Member of the House of Lords
- Lord Temporal
- Life peerage 18 June 2004 – 13 March 2014

Senator
- In office 13 December 1994 – 12 September 2002
- Constituency: Nominated by the Taoiseach

Personal details
- Born: Edward Enda Haughey 5 January 1944 Dundalk, County Louth, Ireland
- Died: 13 March 2014 (aged 70) Gillingham, Norfolk, England
- Cause of death: Helicopter crash
- Party: Fianna Fáil (Ireland); Conservative (Britain); Ulster Unionist Party (Northern Ireland);
- Spouse: Mary Young ​(m. 1972)​
- Children: 3
- Occupation: Entrepreneur, politician, activist

= Edward Haughey, Baron Ballyedmond =

Entrepreneur and politician (1944–2014)

Edward Enda Haughey, Baron Ballyedmond, OBE, FRCVS, (5 January 1944 – 13 March 2014) was an Irish-British entrepreneur and politician.

With an estimated personal wealth of €780 million (£650 million/USD1,078 million), he was the second-richest person in Northern Ireland, ninth-richest in Ireland and was joint 132nd-richest person in the United Kingdom.

==Career==
Edward Haughey was born in Kilcurry, north of Dundalk, County Louth, Ireland in 1944 and educated by the Christian Brothers in Dundalk.

Having emigrated to the United States and begun a career in the pharmaceutical industry, Haughey moved to Northern Ireland starting Norbrook Group as a pioneer in contract manufacture of products for multinationals. Instead of merely being content to process products from other companies Norbrook developed proprietary lines and international manufacturing and distribution.

Properties owned by Haughey include Ballyedmond Castle in Rostrevor, Corby Castle in Cumbria, Gillingham Hall in Norfolk, Belgrave Square #9, London (a 6-storey townhouse purchased in 2006 for about £12m, restored during the following three years) and a Georgian house on Dublin's Fitzwilliam Square.

==Politics==
On 18 June 2004, Haughey was created a life peer as Baron Ballyedmond, of Mourne in the County of Down and sat in the British House of Lords on behalf of the Ulster Unionist Party, before switching to the Conservative Party. He donated £50,000 to the Conservative Party in 2010. He was previously appointed to the Irish Senate in 1994, and was the third politician in nearly 80 years to have sat in both countries' upper houses, after the Earl of Longford in the 1940s and the Earl of Iveagh in the 1970s.

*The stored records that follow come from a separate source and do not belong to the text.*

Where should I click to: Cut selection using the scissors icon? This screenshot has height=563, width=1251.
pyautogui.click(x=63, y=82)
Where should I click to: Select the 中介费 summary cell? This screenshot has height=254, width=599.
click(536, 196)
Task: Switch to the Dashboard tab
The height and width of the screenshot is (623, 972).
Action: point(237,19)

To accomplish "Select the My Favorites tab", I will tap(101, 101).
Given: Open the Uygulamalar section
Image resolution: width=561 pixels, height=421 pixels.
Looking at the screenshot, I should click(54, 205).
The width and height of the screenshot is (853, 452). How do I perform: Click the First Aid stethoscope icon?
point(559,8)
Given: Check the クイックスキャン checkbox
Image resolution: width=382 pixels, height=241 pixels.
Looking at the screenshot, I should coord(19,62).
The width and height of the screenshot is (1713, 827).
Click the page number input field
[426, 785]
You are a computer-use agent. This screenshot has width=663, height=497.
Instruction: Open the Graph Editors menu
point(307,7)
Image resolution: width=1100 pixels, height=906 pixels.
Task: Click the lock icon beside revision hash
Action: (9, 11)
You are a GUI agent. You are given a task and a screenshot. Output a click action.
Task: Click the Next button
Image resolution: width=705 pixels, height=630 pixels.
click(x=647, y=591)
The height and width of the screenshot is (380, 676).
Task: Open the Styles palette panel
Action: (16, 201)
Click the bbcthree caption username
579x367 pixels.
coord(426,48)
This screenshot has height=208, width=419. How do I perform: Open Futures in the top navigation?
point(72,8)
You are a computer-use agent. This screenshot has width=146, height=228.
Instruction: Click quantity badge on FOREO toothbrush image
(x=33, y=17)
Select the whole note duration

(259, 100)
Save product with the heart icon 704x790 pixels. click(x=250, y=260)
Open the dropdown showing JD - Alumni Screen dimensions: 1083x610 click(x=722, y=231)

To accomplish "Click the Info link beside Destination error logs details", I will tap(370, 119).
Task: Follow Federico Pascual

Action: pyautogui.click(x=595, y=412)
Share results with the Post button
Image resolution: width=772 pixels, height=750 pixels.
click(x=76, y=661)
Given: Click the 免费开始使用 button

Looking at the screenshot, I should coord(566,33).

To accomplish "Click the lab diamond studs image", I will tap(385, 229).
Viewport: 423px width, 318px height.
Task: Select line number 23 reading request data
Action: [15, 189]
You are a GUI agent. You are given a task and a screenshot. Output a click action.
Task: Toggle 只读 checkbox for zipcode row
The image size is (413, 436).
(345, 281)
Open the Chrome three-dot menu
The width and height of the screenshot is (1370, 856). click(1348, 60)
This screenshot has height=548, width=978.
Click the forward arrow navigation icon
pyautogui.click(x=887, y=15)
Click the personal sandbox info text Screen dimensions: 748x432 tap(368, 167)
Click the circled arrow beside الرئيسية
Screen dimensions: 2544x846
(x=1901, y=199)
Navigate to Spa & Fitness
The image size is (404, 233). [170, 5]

He was appointed an Officer of the Order of the British Empire (OBE) in the 1986 New Year Honours, and in 2008 was awarded an honorary Fellowship of the Royal College of Veterinary Surgeons. On 1 July 2008 Haughey was made an Honorary Doctor of Science (DSc) by the University of Ulster in recognition of his contribution to the development of the international pharmaceutical industry. Tax-deductible donations have been made by Norbrook to the UU. The same year, he was also made an Honorary Fellow of the Royal Society of Chemistry (HonFRSC), "in recognition of his unparalleled contribution to the chemical sciences".

Haughey served as an Honorary Consul to the Republic of Chile.

Haughey was the Mid Ulster Branch patron of the National Malaya and Borneo Veterans Association.

==Family==
In 1972, Haughey married solicitor Mary Gordon Young. They had three children; Caroline, Edward and James.

==Death==
On 13 March 2014, it was reported that Edward Haughey had been one of four killed in a helicopter crash in Norfolk, England, while travelling in an AgustaWestland AW139 type helicopter. An Air Accidents Investigation Branch report concluded that the pilots had lost control of the aircraft in dense fog and at night. Colleague and site foreman Declan Small (a native of Mayobridge, County Down), and helicopter pilots Captains Carl Dickerson and Lee Hoyle were also killed.

He left a personal fortune in his will of £339 million.